Many parents and teachers are critical of the Standardised Assessment Tests (SATs) that have recently been taken by primary school children. One common complaint is that they are too hard. Teachers at my son’s school sent children home with example questions to quiz their parents on, hoping to show that getting full marks is next to impossible.
Invariably, when parents try out these tests, they focus on the most difficult or confusing items. Some parents and teachers can be heard complaining on social media that if they get questions wrong, surely the tests are too hard for ten-year-olds.
Today's SATs reading test was ridiculous, my little lovelies tried so hard. Surely children crying in a test is a sign that it's too hard?
— Charlotte Higgins (@charlottehiggin) May 9, 2016
But how hard should tests for children be?
As a psychologist, I know we have some well-developed principles that can help us address the question. If we look at the SATs as measures of some kind of underlying ability, then we can turn to one of the oldest branches of psychology – “psychometrics” – for some guidance.
Getting It Just Right
A good test shouldn’t be too hard. If most people get most questions wrong, then you have what is called a “floor effect”. The result is that you can’t tell any difference in ability between the people taking the test.
Too high? zhu difeng/www.shutterstock.com
If we started the school sports day high jump with the bar at two metres high (close to the world record), then we’d finish sports day with everybody getting the same – zero successful jumps – and no information about how good anyone is at high jump.
But at the same time, a good test shouldn’t be too easy. If most people get everything right, then the effect is, as you might expect, called a “ceiling effect”. If everybody gets everything right then again we don’t get any information from the test.
The key idea is that tests must discriminate. In psychometric terms, the value of a test is about the match between the thing it is supposed to measure and the difficulty of the items on the test. If I wanted to gauge maths ability in six-year-olds and I gave them all an A-Level paper, we can presume that nearly everyone would score zero. Although the A-Level paper might be a good test, it is completely uninformative if it is badly matched to the ability of the people taking the test.
Here’s the rub: for a test to be sensitive to differences in ability, it must contain items which people get wrong. Actually, there’s a precise answer to the proportion that you should get wrong – in the most sensitive test it should be half of the items. Questions which you are 50% likely to get right are the ones which are most informative.

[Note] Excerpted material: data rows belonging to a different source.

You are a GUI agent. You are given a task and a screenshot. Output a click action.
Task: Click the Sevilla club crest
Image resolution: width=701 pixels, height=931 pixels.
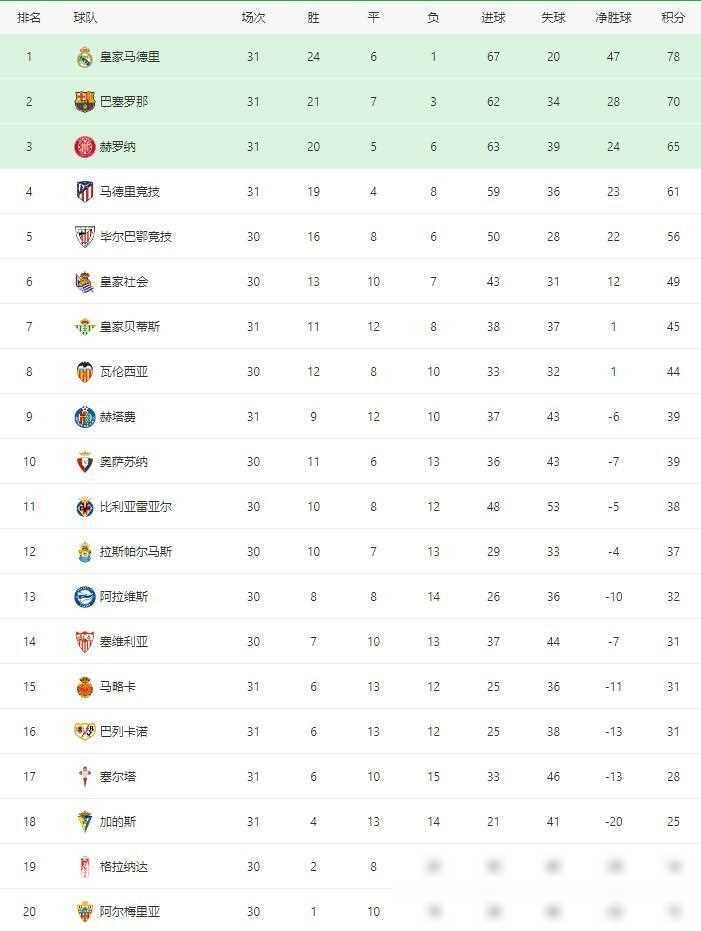(x=84, y=642)
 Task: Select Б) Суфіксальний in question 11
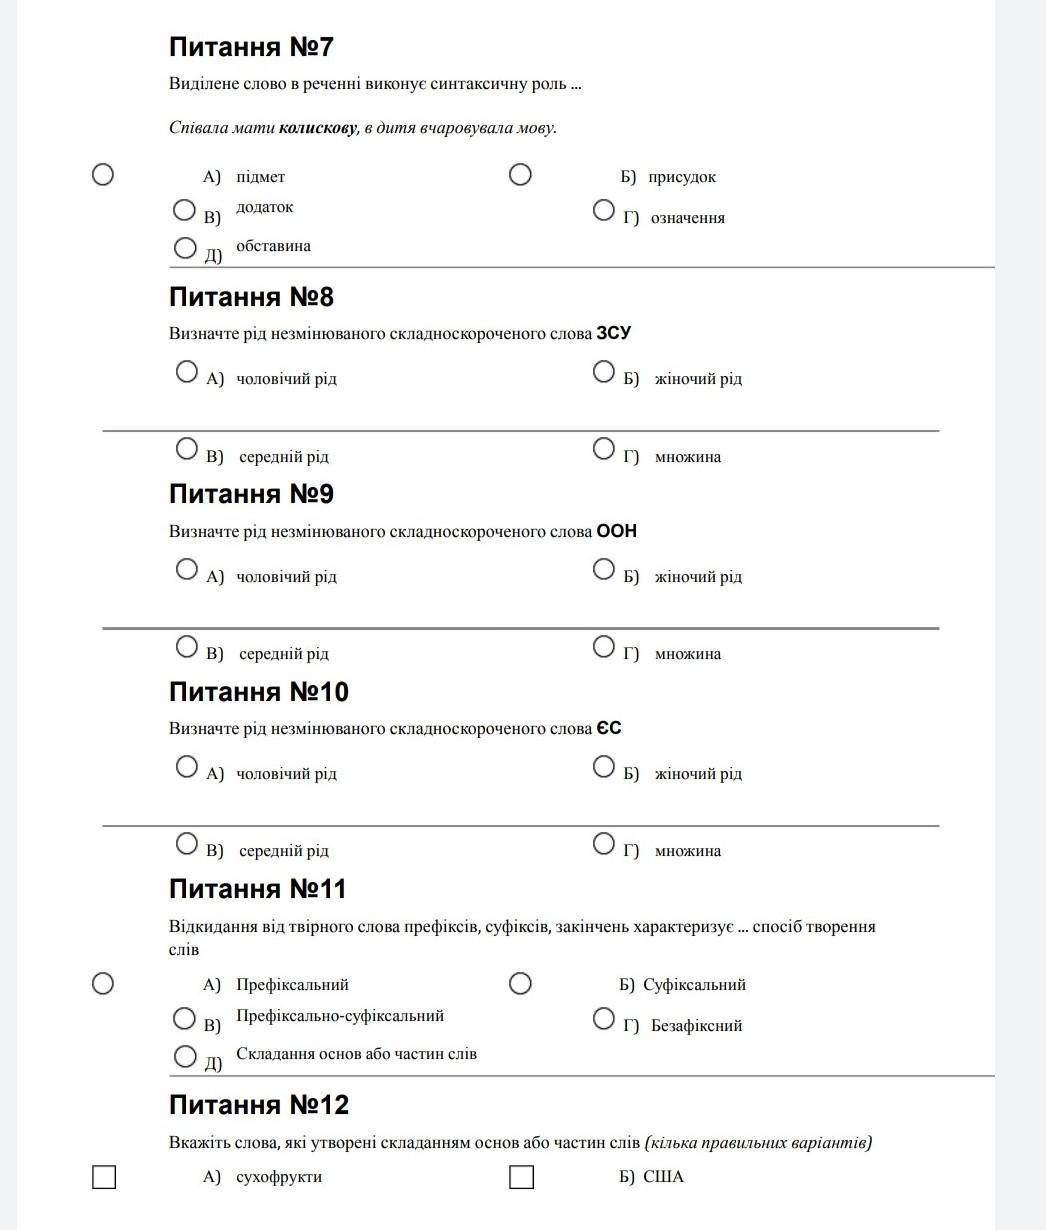click(x=520, y=984)
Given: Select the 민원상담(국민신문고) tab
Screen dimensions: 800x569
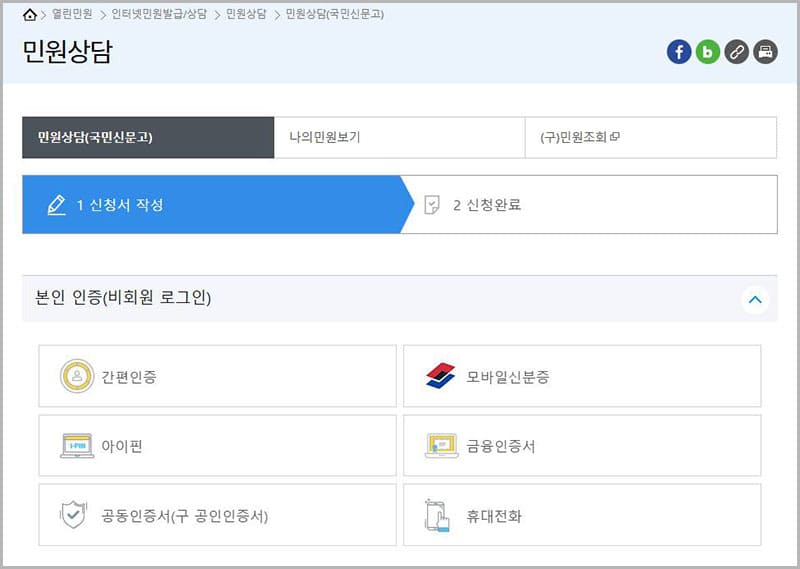Looking at the screenshot, I should 148,138.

How we feel about measuring and labelling children according to their skill at taking these tests is a big issue, but it is important that we recognise that this is what tests do. A well designed test will make all children get some items wrong – it is inherent in their design. It is up to us how we conceptualise that: whether tests are an unnecessary distraction from true education, or a necessary challenge we all need to be exposed to.
If you adopt this psychometric perspective, it becomes clear that the tests we use are an inefficient way of measuring any individual child’s particular ability to do the test. Most children will be asked a bunch of questions which are too easy for them, before they get to the informative ones which are at the edge of their ability. Then they will go on to attempt a bunch of questions which are far too hard. And pity the people for who the test is poorly matched to their ability and consists mostly of questions they’ll get wrong – which is both uninformative in psychometric terms, and dispiriting emotionally.
A hundred years ago, when we began our modern fixation with testing and measuring, it was hard to avoid the waste where many uninformative and potentially depressing questions were asked. This was simply because all children had to take the same exam paper.
Nowadays, however, examiners can administer tests via computer, and algorithmically identify the most informative questions for each child’s ability – making the tests shorter, more accurate, and less focused on the experience of failure. You could throw in enough easy questions that no child would ever have the experience of getting most of the questions wrong. But still there’s no getting around the fact that an informative test has to contain questions most people sitting it will get wrong.
Even a good test can measure an educationally irrelevant ability (such as merely the ability to do the test, or memorise abstract grammar rules), or be used in ways that harm children. But having difficult items isn’t a problem with the SATs, it’s a problem with all tests.